Source:
3ème Chambre Commerciale
ARRÊT N°527
N° RG 20/02114 - N° Portalis DBVL-V-B7E-QS2X
S.A.S. IVEBAT
C/
Société CETCO POLAND CETCO SP ZOO SPOLKA
Confirme la décision déférée dans toutes ses dispositions, à l'égard de toutes les parties au recours
Copie exécutoire délivrée
le :
à :
Me BOIS
Me BERTHELOT
RÉPUBLIQUE FRANÇAISE
AU NOM DU PEUPLE FRANÇAIS
COUR D'APPEL DE RENNES
ARRÊT DU 25 OCTOBRE 2022
COMPOSITION DE LA COUR LORS DES DÉBATS ET DU DÉLIBÉRÉ :
Président : Monsieur Alexis CONTAMINE, Président de chambre,
Assesseur : Madame Fabienne CLEMENT, Présidente de chambre,
Assesseur : Madame Olivia JEORGER-LE GAC, Conseillère, rapporteur,
GREFFIER :
Madame Sandrine KERVAREC, lors des débats, et Madame Julie ROUET, lors du prononcé,
DÉBATS :
A l'audience publique du 20 Septembre 2022
ARRÊT :
Contradictoire, prononcé publiquement le 25 Octobre 2022 par mise à disposition au greffe comme indiqué à l'issue des débats
****
APPELANTE :
S.A.S. IVEBAT, immatriculée sous le N° B 349 007 773 du registre du commerce et des sociétés de La Roche sur Yon, agissant poursuite et diligences de ses représentants légaux domiciliés en cette qualité au siège
[Adresse 1]
[Localité 2]
Représentée par Me Jacques SIRET de la SELARL SIRET ET ASSOCIES, Plaidant, avocat au barreau de LA ROCHE-SUR-YON
Représentée par Me Arnaud BOIS, Postulant, avocat au barreau de RENNES
INTIMÉE :
Société CETCO POLAND CETCO SP ZOO SPOLKA, Société en commandite par actions de droit polonais, agissant poursuites et diligences de ses représentants légaux, domiciliés en cette qualité au siège
[Adresse 3]
[Localité 7] (Pologne)

Données disponibles:
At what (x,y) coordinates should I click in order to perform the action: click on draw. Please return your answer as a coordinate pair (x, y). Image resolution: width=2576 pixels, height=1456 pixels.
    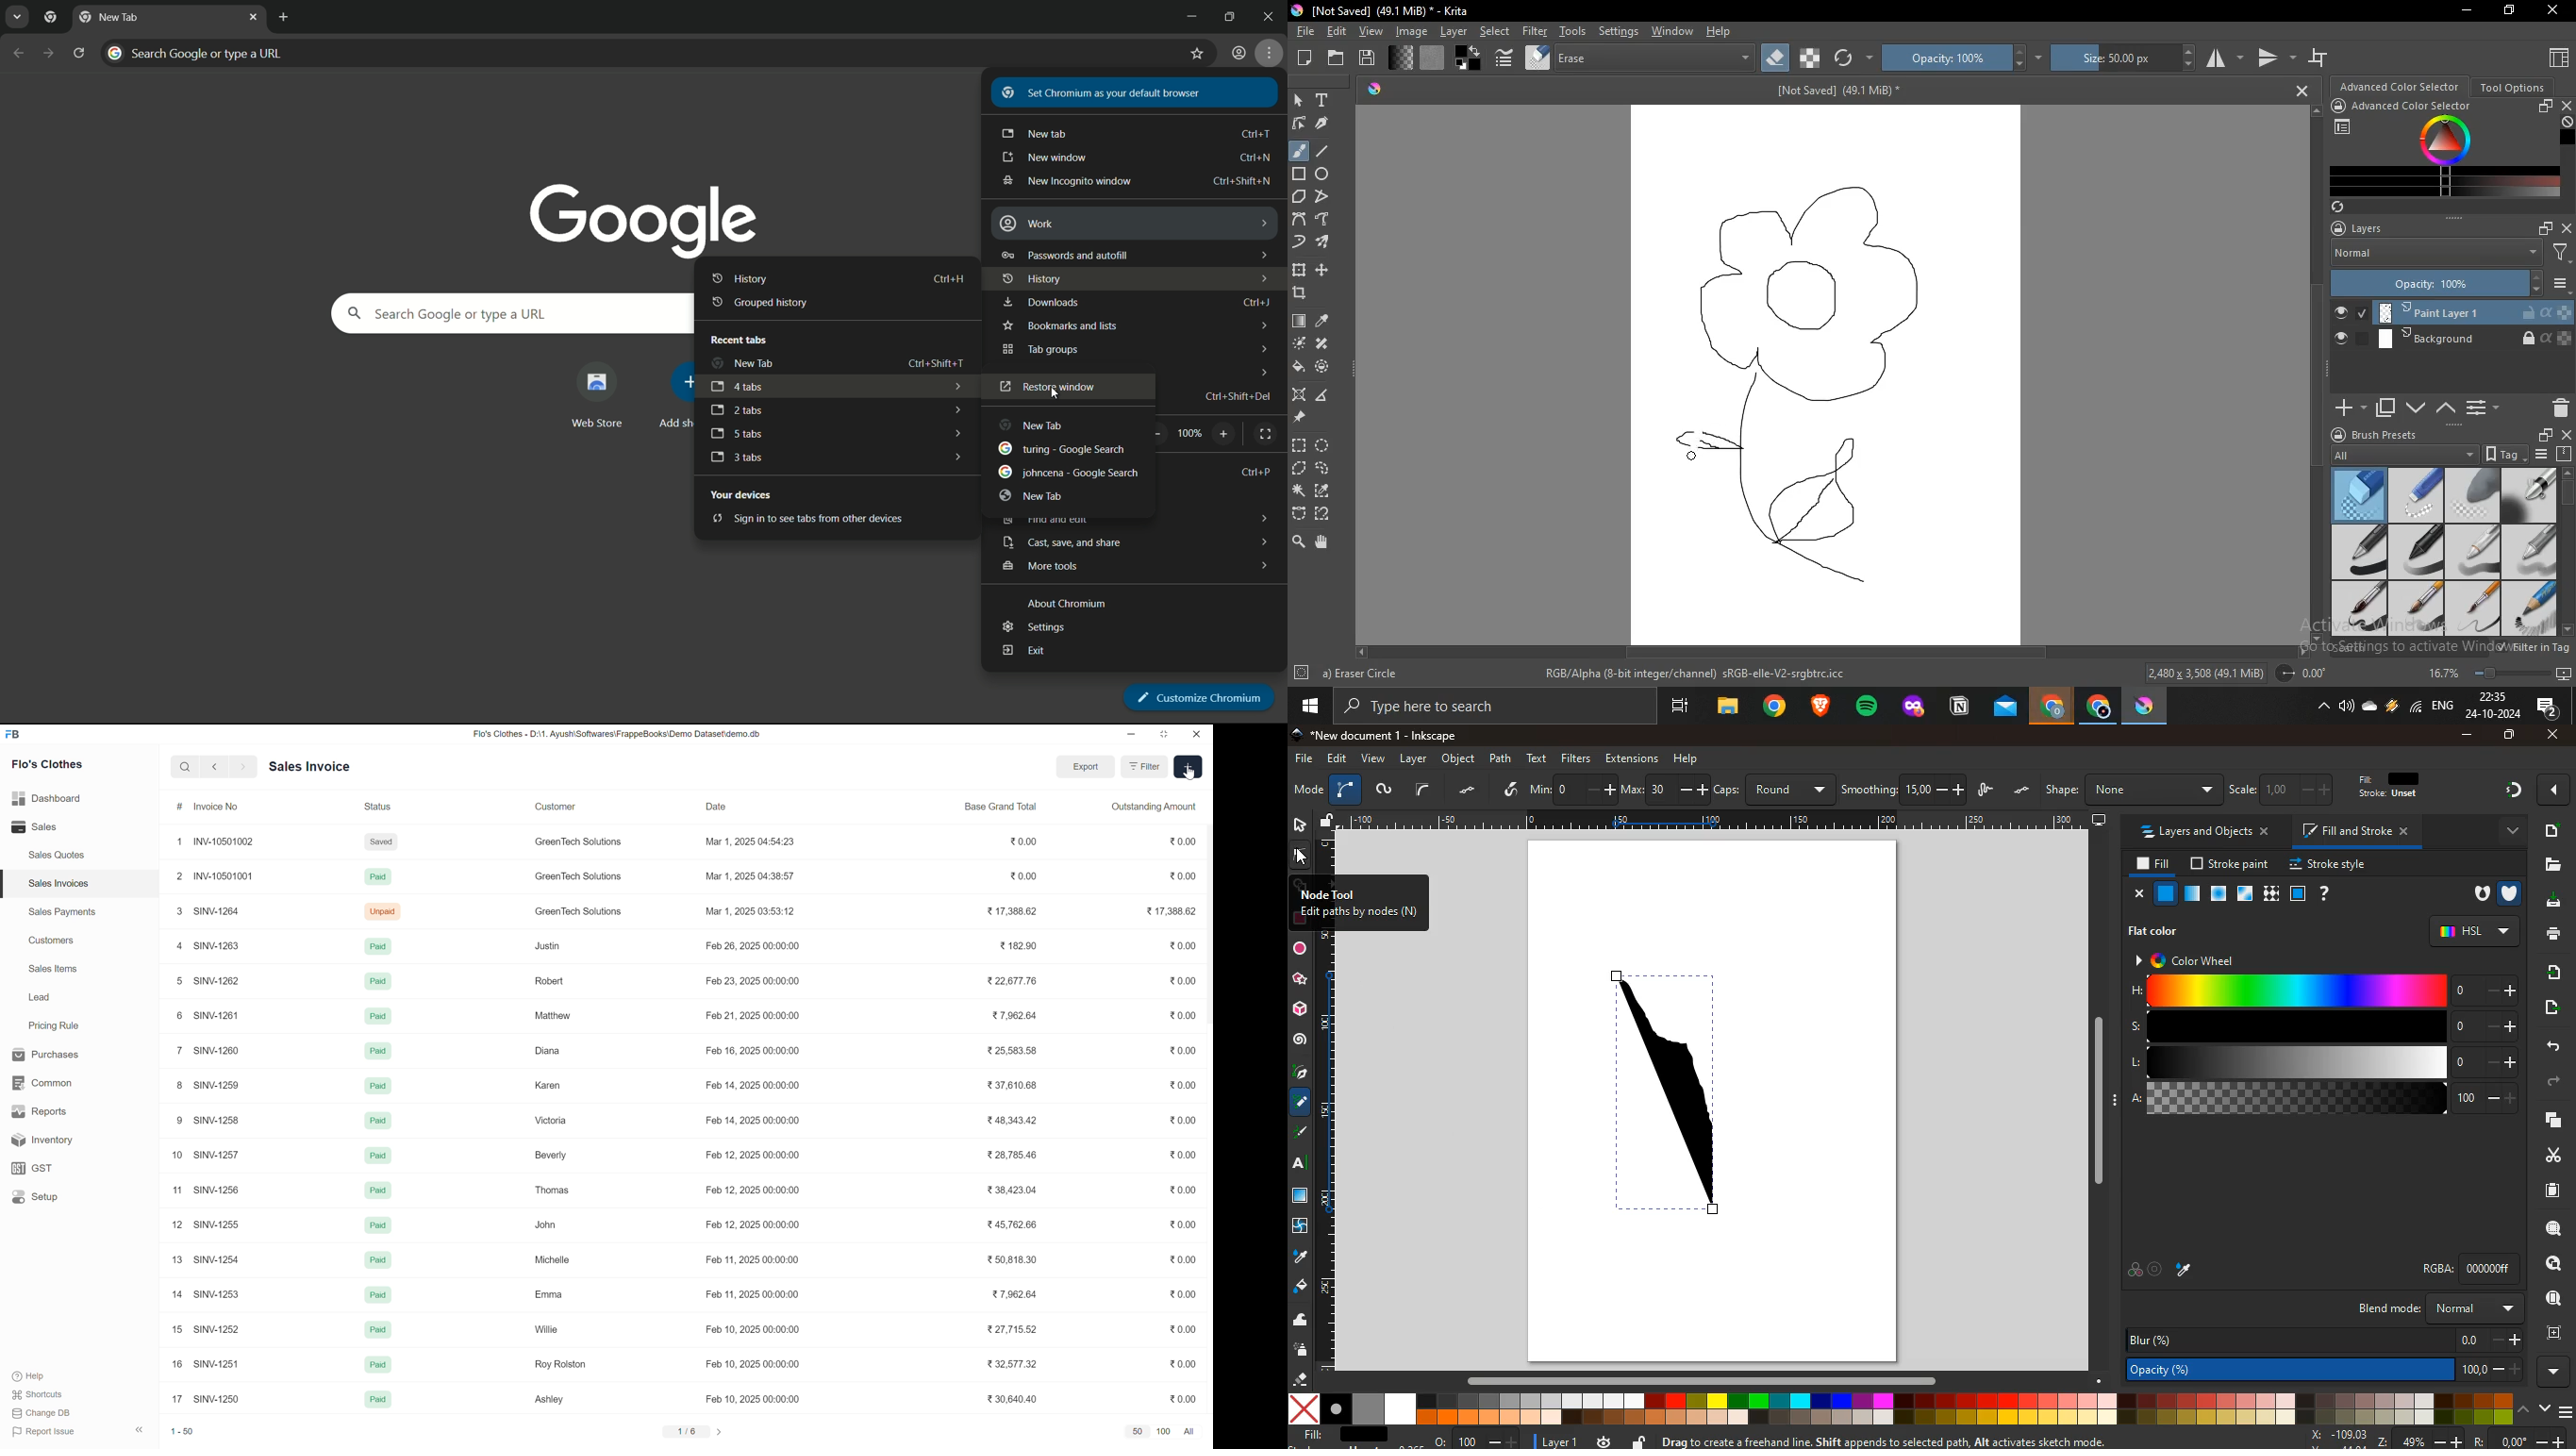
    Looking at the image, I should click on (1383, 789).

Travail demandé:
Rédigez la suite de l'arrêt de la cour d'appel de Rennes, en reprenant juste après la dernière ligne reproduite.

Résultat:
Représentée par Me Julien LE GALL substituant Me Jean-Marie BERTHELOT, Plaidant/Postulant, avocat au barreau de RENNES
La Société de droit polonais CETCO POLAND CETCO SP ZOO SPOLKA, dont la société de droit français CETCO France a été la filiale, fabrique des matériaux d'isolation.
La societe IVEBAT est spécialisée dans le gros oeuvre en bâtiment et possède une expertise en matière de pose de produits d'étanchéité.
La societe CETCO France a conclu avec la sociéte IVEBAT un contrat d'approvisionnement exclusif de rouleaux VOLTEX - joint RX et procédé VOLCLAY, d'une durée de 5 ans à effet du 1er janvier 2010.
Ce contrat synallagmatique, prévoyait notamment les obligations suivantes :
- IVEBAT s'engageait à s'approvisionner exclusivement auprès de CETCO pour tous ses besoins sur ses chantiers d'étanchéité situés sur le Poitou Charente, Bretagne, Pays de Loire et Normandie et pour un montant minimal de 100.000 € de produits, avec indice annuel à la hausse de 5%.
- CETCO s'engageait à assurer une assistance technique et de coopération.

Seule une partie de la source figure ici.